*Consigne écrite 1:* Mettez à jour les lignes des entrées ci-dessous en y remplaçant « main tweet » par « first tweet », sans rien modifier d'autre. Omettez les images dans votre réponse.
━━━ Extrait cité
Batterie d’artillerie côtière d’Ecqueville – Octeville-sur-Me

 

1°) Description générale et situation :

Située à 8 kilomètres au Nord du Havre, entre les falaises et la route d’Etretat (D 940), à 96 mètres d’altitude sur le plateau, cette batterie ne faisait pas partie initialement de la forteresse du Havre, comme sa conjointe la batterie de la ferme Valentin située à 1,5 kilomètre au sud-ouest au hameau de la Brière. En effet, le fossé antichar qui contournait toute la ville par le nord et derrière lequel les Allemands avaient établi leurs défenses se séparait en deux branches à Dondenéville, pour aller d’un côté vers la falaise au Croquet et de l’autre vers le nord en incluant le village d’Octeville-sur-Mer. Il semblerait, à l’observation des photographies aériennes, que cette dernière branche n’était pas terminée en 1944 : le tracé s’arrête au niveau du hameau de la Bruyère pour reprendre partiellement au nord de la position vers la falaise. Si les défenses présentaient ici un point faible, la position d’Ecqueville, entourée de réseaux de barbelés et de mines, était à elle seule le noyau dur de cette partie du front terrestre.
━━━━━━
━━━ Entrées fournies
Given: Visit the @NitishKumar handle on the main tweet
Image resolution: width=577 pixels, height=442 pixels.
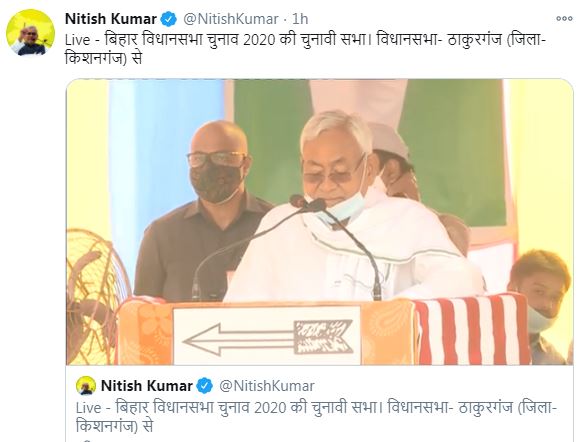Looking at the screenshot, I should click(230, 19).
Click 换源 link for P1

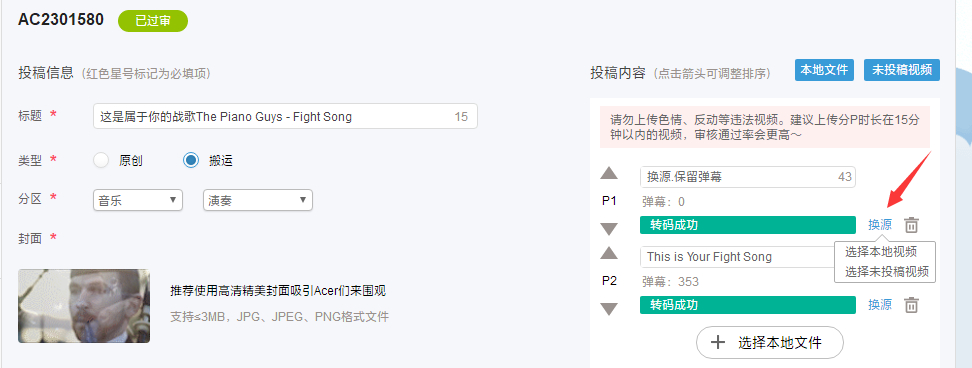pos(880,225)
━━━━━━
*Consigne écrite 2:* D'après l'extrait, à quelle distance du Havre et dans quelle direction se trouve la batterie d'Ecqueville ?

*Réponse complète 1:*
Given: Visit the @NitishKumar handle on the first tweet
Image resolution: width=577 pixels, height=442 pixels.
Looking at the screenshot, I should click(230, 19).
Click 换源 link for P1

pos(880,225)

*Réponse complète 2:* Elle se trouve à 8 kilomètres au nord du Havre.